── Information provided

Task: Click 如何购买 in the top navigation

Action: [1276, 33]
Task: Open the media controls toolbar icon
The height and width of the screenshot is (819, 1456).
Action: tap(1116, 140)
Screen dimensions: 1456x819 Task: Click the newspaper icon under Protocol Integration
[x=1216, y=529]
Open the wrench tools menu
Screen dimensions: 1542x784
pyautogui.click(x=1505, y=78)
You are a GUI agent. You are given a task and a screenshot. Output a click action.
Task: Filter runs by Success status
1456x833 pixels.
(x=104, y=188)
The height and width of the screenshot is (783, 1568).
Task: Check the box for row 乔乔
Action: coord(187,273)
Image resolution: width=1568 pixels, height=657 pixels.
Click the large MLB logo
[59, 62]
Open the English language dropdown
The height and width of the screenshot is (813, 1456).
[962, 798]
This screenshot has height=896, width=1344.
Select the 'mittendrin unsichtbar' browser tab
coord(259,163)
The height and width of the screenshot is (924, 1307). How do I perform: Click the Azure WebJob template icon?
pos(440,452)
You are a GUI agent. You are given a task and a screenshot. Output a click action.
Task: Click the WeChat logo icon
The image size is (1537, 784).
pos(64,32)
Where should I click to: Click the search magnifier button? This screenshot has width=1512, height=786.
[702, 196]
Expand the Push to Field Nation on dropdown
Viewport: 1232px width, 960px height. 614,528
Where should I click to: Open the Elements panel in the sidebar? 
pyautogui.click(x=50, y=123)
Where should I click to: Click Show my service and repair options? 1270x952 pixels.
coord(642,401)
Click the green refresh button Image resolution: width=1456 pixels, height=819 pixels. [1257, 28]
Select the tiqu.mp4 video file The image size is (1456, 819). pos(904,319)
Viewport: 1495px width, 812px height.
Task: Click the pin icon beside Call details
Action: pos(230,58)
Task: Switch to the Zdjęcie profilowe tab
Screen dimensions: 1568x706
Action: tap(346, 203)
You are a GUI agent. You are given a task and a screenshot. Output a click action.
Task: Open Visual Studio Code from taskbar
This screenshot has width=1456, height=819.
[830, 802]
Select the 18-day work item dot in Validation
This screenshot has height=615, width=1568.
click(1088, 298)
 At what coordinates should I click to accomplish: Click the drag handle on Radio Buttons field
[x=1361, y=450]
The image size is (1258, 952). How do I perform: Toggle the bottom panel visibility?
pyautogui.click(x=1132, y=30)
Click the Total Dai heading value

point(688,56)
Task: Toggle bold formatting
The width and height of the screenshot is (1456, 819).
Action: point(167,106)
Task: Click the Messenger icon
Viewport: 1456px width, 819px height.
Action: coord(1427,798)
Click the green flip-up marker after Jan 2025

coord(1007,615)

────

What is being asked:
The entries above are to be output exactly as they appear.

Task answer:
Task: Click 如何购买 in the top navigation

Action: [1276, 33]
Task: Open the media controls toolbar icon
The height and width of the screenshot is (819, 1456).
Action: tap(1116, 140)
Screen dimensions: 1456x819 Task: Click the newspaper icon under Protocol Integration
[x=1216, y=529]
Open the wrench tools menu
Screen dimensions: 1542x784
pyautogui.click(x=1505, y=78)
You are a GUI agent. You are given a task and a screenshot. Output a click action.
Task: Filter runs by Success status
1456x833 pixels.
(x=104, y=188)
The height and width of the screenshot is (783, 1568).
Task: Check the box for row 乔乔
Action: coord(187,273)
Image resolution: width=1568 pixels, height=657 pixels.
Click the large MLB logo
[59, 62]
Open the English language dropdown
The height and width of the screenshot is (813, 1456).
[962, 798]
This screenshot has height=896, width=1344.
Select the 'mittendrin unsichtbar' browser tab
coord(259,163)
The height and width of the screenshot is (924, 1307). How do I perform: Click the Azure WebJob template icon?
pos(440,452)
You are a GUI agent. You are given a task and a screenshot. Output a click action.
Task: Click the WeChat logo icon
The image size is (1537, 784).
pos(64,32)
Where should I click to: Click the search magnifier button? This screenshot has width=1512, height=786.
[702, 196]
Expand the Push to Field Nation on dropdown
Viewport: 1232px width, 960px height. 614,528
Where should I click to: Open the Elements panel in the sidebar? 
pyautogui.click(x=50, y=123)
Where should I click to: Click Show my service and repair options? 1270x952 pixels.
coord(642,401)
Click the green refresh button Image resolution: width=1456 pixels, height=819 pixels. [1257, 28]
Select the tiqu.mp4 video file The image size is (1456, 819). pos(904,319)
Viewport: 1495px width, 812px height.
Task: Click the pin icon beside Call details
Action: pos(230,58)
Task: Switch to the Zdjęcie profilowe tab
Screen dimensions: 1568x706
Action: tap(346, 203)
You are a GUI agent. You are given a task and a screenshot. Output a click action.
Task: Open Visual Studio Code from taskbar
This screenshot has width=1456, height=819.
[830, 802]
Select the 18-day work item dot in Validation
This screenshot has height=615, width=1568.
click(1088, 298)
 At what coordinates should I click to accomplish: Click the drag handle on Radio Buttons field
[x=1361, y=450]
The image size is (1258, 952). How do I perform: Toggle the bottom panel visibility?
pyautogui.click(x=1132, y=30)
Click the Total Dai heading value

point(688,56)
Task: Toggle bold formatting
The width and height of the screenshot is (1456, 819).
Action: point(167,106)
Task: Click the Messenger icon
Viewport: 1456px width, 819px height.
Action: coord(1427,798)
Click the green flip-up marker after Jan 2025

coord(1007,615)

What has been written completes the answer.